Annonciateur de son premier succès international L’avventura, de ses thèmes de prédilection (le désamour, la solitude, l’absence, l’abandon, l’errance existentielle, …) et de sa mise en scène singulière (art du cadre, regard méditatif sur l’espace, recherche photographique, rareté des mouvements, plans fixes, longs silences, scènes qui se prolongent entre le « avant » et le « après » événement, spectateur mené à réfléchir sur les acteurs et leurs actions, …), Le cri d’Antonioni est cependant plus qu’un coup d’essai du cinéaste de génie : œuvre déjà complètement maîtrisée, avec une grammaire bien définie, un style propre, une analyse psychologique et surtout philosophique qui sera l’essence intellectuelle de son cinéma, son premier chef d’œuvre, disons-le.
Un homme et une femme, une enfant. La femme s’en va, l’homme doit aussi partir et tout s’effondre, ontologiquement, pour lui : plus d’Autre, plus de Lieu à habiter, plus de Temps pour se rappeler et se projeter, lui-même, son être, a disparu. Tout est à reconstruire. Commence alors la recherche d’un Autre, d’un Lieu, d’un Temps afin de se rebâtir. Or, il se rend compte que cette construction de l’Être n’est autre qu’une prison d’où il faut échapper, si bien qu’il ne s’arrête nulle part, si ce n’est de courte durée, ne pensant au fond qu’à un éternel retour.
Sécurité ou liberté ? Tel est en effet le dilemme philosophique auquel est malgré lui confronté l’homme, pris entre d’un côté la prison de la famille, de la cellule familiale, de la fidélité et de l’autre la liberté individuelle et solitaire. Nombreux d’ailleurs sont les objets qui le symbolisent ici : en premier lieu les récurrentes grilles, les portes, les fenêtres derrière lesquelles se meuvent les êtres; ensuite les longs et infinis chemins, les vastes paysages inhabités et désertiques, les précaires baraques où pénètre le Dehors et où toute existence personnelle est impossible.
C’est donc un personnage errant ontologiquement - plus que dépressif, comme certains regardeurs trop hâtifs et à la lecture superficielle l’affirment, se trompant comme d’autres avec Le Désert Rouge voire avec La Nuit - qui se retrouve confronté malgré lui à sa liberté, solitaire, alors que d’autres, solidaires, agissent en groupe - les mouvements ouvriers, la famille reconstruite. Cherchant lui aussi un Lieu, un Temps et surtout un Autre pour se rebâtir, il ne trouve que des projections de la liberté avec cette femme qu’il ne désire pas et auprès de laquelle il ne pourrait demeurer, ces autres femmes aux mœurs légères habitant des lieux de passages ou ces voyageurs grands nomades. Condamné donc à errer ici-bas.
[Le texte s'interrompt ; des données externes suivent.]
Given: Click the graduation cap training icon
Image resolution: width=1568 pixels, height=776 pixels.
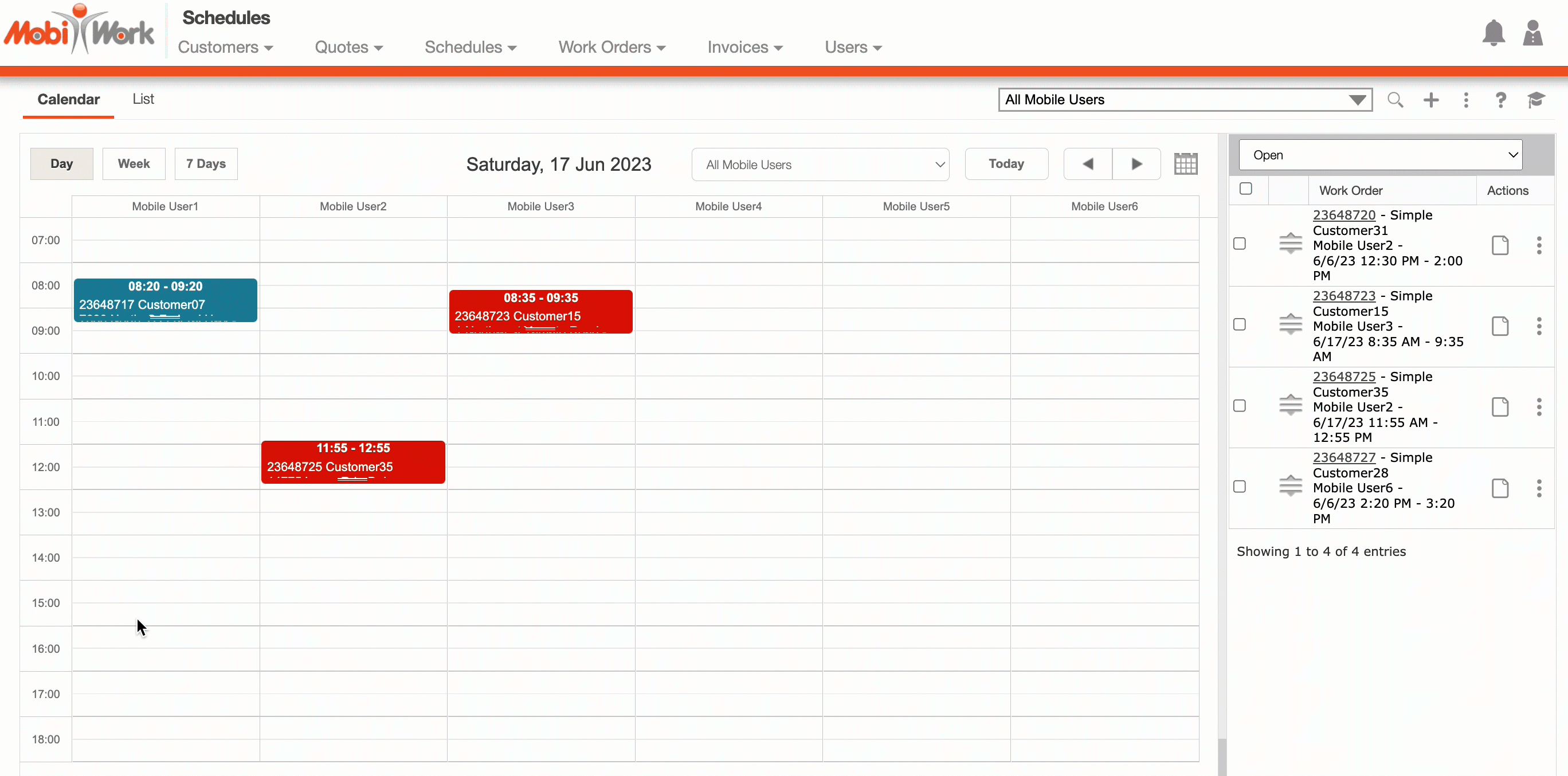Looking at the screenshot, I should (1536, 100).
Or, après cette longue errance dans la boue et la brume, parmi les paysages déserts et spectraux, il sort de cette horizontalité poisseuse où il est englué pour retrouver un peu de verticalité en remontant désespérément dans la tour d’où, à l’image du protagoniste de L’enfer à lui de R. Walsh dans lequel joue aussi Steve Cochran, il tombera, sans pouvoir retrouver celui qu’il fut.